Relapse after complete response in newly diagnosed multiple myeloma: implications of duration of response and patterns of relapse.

Achieving a complete response (CR) is associated with improved overall survival (OS) in multiple myeloma (MM), but data on duration of CR (DurCR) are limited. We evaluated 351 patients (2004-2016), achieving CR with first-line therapy. Patients with sustained DurCR ≥ 24 months (n = 177) had better OS; 150 vs. 81 months, p < 0.001. DurCR ≥ 24 months remained a significant predictor for OS (HR: 0.3, 95% CI: 0.2-0.5, p < 0.001) after adjusting for age, revised ISS stage, transplant and maintenance therapy. Landmark analysis at 24 months demonstrated similar results, OS: 150 vs. 83 months, p < 0.001. Survival benefit persisted even after loss of CR, with median OS being 89 vs. 56 months (p = 0.005), respectively.
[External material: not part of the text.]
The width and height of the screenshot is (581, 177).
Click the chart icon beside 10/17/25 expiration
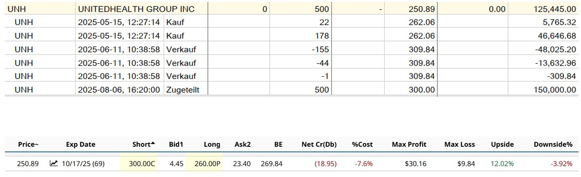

Patterns of loss of CR were heterogeneous, with biochemical relapse in 59 (25%); symptomatic relapse in 58 (24%); positive immunofixation/monoclonal protein rise not meeting relapse/progression criteria in 88 (37%) and abnormal free light chain ratio in LC MM in 34 (14%) patients. OS from start of first-line therapy was superior in patients starting second-line treatment for biochemical vs. symptomatic relapse (125 vs. 81 months, p = 0.001). This is likely attributable to underlying disease biology and prevention of end-organ damage by early treatment initiation, as benefit was independent of R-ISS stage.